A four-time Grammy award-winner, Michael Bublé was born in Burnaby, British Columbia, Canada, one of three children. His interest in music began at a young age, but when he was 13 that his family realised his singing talent. He got his big break when singing at a wedding, where he was introduced to music producer David Foster.
Michael Bublé’s self-titled debut album was released in 2001 and he’s gone on to sell 75 million records – and counting. Ahead of a new tour in May, Bublé writes his Letter To My Younger Self, recalling his youthful ambition and self-belief, growing up surrounded by the love and support of his family.
At 16 I was utterly in love with music. I was so ambitious in knowing exactly who and what I wanted to be. My grandfather, who was a plumber, was already sneaking me into nightclubs and bars and doing free plumbing work for club owners and musicians who let a 16-year-old kid get up on stage and sing with them. I was in love with Dean Martin, Bobby Darin, Frank Sinatra, Harry Connick Jr, Ella and Louis Armstrong and Louie Prima, the great Italian-American singers. And I loved Elvis. It was interesting – at that age, I had a sense that I was unique. Part of what was so romantic for me was that I knew I was different, and we all want to be unique. I thought wow, this passion and this love and this voice I have, they make me unique. I was really lucky – I had such a wonderful supportive family, they loved me enough to take me to all the auditions and get me singing lessons and take me to the clubs. There’s nothing better than living on potential at 16 years old. And that’s what I was doing.

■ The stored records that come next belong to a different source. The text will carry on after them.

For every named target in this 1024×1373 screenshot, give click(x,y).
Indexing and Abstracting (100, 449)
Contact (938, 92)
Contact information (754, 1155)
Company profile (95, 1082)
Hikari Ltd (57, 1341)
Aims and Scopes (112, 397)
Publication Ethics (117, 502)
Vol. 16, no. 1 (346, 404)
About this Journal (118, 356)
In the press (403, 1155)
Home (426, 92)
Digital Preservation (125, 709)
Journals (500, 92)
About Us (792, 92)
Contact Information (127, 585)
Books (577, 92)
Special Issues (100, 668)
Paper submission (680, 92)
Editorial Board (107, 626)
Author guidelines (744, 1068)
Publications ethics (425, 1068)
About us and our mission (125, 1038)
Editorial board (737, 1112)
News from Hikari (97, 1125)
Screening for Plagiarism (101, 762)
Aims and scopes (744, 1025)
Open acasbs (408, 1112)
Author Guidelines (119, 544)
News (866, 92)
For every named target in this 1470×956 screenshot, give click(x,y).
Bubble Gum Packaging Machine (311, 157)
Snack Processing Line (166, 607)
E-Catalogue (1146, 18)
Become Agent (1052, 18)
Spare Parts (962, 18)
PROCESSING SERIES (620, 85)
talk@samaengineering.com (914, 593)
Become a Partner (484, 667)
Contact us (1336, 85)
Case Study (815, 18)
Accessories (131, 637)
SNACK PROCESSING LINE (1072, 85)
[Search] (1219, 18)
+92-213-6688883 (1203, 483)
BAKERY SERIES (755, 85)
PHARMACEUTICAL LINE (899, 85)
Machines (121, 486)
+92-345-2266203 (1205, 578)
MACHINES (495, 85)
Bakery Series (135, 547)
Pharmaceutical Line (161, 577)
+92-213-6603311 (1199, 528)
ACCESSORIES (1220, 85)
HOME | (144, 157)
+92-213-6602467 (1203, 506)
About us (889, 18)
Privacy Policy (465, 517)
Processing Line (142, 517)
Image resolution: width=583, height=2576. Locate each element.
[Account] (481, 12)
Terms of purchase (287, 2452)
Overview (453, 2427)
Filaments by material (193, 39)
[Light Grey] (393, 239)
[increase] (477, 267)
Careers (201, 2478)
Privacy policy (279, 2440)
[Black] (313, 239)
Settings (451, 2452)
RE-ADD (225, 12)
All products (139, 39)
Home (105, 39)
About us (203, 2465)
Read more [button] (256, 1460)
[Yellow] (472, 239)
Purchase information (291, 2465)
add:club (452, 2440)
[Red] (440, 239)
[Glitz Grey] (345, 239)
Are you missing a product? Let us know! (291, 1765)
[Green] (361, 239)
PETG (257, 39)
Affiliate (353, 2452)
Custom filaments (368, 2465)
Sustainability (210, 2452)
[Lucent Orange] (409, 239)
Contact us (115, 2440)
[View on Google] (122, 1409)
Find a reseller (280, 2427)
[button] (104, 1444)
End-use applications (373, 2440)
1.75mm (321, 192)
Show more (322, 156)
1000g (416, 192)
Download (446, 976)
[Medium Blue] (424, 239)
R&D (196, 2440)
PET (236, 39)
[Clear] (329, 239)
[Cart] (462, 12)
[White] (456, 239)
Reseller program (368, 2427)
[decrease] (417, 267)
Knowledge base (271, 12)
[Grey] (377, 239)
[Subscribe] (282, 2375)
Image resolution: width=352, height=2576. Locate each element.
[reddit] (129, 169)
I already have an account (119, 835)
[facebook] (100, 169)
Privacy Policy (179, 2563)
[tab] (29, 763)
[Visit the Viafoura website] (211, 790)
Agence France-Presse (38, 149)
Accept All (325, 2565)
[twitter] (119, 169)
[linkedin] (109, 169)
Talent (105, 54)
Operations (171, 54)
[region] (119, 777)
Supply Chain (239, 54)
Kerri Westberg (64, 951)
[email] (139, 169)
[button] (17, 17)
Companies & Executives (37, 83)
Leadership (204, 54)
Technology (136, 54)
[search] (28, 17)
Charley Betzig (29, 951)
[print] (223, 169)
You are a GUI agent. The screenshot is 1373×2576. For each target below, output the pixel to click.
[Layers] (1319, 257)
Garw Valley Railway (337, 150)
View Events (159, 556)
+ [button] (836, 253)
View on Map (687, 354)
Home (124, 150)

I think when I heard music, I believed I heard the voice of God. I knew that music and creating was just a massive part of my being and my makeup. And I knew I wouldn’t be fulfilled if I didn’t go in that direction. That direction could have been in a million other ways – movie acting, journalism. I got very close to going into journalism. People interest me, their stories interest me, and telling stories interests me as a creator. So many times I thought well, if this doesn’t work out for me, I’ll go to the other side of the microphone, and I’ll talk to people I admire. I think I have charisma and I’m a good storyteller, I really enjoy that world. So if I can’t be the one who’s being interviewed, I’ll be the one who does the interviews.
My grandpa was a wonderful man, a kind and humble man. He was a working man who just loved music. He wasn’t a singer or a songwriter, but he had a deep affinity for music and I think he was a hopeless romantic. He would sit with me and play me songs – like, this is the song that I first danced with grandma to. We would sit in the kitchen every day when I came home from school. And isn’t that funny – when the other kids finished school, they’d go straight off with their buddies to the mall. Well, first thing me and my buddies did after school was, boom, go right to my grandma and grandpa’s house where my grandma would make us food. Then I would sit at the table and my grandpa would say OK, sunshine – he called me sunshine – did you learn the songs I put on the tape for you? And I would say yeah, and he’d say, OK, I want you to sing this one. Then I want you to sing this one. Then sing grandma’s song. And I’d sing something like (he starts singing) ‘You always hurt the one you love, the one you shouldn’t hurt at all.’ Then he would test me – he’d say you don’t know There Must Be a Way. You couldn’t, because I only gave that to you today. And I would go (sings) ‘There must be a way to help me forget that we’re through.’ And then we would sit and bullshit about hockey and our Vancouver Canucks and… we were just kindred spirits. I don’t know what to say.
My grandmother was later diagnosed with dementia and Alzheimer’s. But while she forgot so many other things, she never forgot the lyrics of songs. So I would go to the kitchen with her and grab her and we would dance. She would sing the songs with me. (Sings) ‘I want some red roses for a blue lady.’ And that was my life. I was so lucky because I had that close relationship with my grandparents. We were together every day. And now I’ve recreated that with my own family. Because we have such a tight-knit connection with my mum and dad and my wife’s mum and dad and the kids – as a matter of fact, I bought the house next door so they could live next to us because I love having them around so much. That meant so much to me growing up, it formed who I was. So I wanted that for my kids.